* _Task brief_
Read through the data and count the lines that contain the string "resolution"; give only the result.

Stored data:

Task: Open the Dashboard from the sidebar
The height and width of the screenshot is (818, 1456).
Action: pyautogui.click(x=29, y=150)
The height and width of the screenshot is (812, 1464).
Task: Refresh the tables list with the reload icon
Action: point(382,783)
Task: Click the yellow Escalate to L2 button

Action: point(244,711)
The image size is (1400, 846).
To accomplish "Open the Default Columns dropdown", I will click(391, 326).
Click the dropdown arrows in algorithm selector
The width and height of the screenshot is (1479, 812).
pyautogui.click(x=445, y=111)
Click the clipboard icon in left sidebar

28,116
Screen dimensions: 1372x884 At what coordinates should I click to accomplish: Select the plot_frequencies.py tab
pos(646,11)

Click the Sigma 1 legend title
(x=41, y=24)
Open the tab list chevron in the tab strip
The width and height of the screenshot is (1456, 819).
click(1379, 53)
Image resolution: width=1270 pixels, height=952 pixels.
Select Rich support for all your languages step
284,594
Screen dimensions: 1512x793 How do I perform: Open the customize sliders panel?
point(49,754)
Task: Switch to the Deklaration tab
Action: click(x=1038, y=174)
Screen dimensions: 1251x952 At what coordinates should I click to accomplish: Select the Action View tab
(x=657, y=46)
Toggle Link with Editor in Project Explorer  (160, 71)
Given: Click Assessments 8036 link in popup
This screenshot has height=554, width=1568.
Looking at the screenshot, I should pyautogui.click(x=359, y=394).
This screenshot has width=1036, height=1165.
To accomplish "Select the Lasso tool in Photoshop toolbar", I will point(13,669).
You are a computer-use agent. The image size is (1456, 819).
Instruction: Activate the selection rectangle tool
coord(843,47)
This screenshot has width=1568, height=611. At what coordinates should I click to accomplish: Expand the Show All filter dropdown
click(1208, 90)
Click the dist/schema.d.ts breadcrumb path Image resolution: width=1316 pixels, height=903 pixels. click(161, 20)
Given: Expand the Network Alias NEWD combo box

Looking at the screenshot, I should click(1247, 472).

* _Result of this task_
2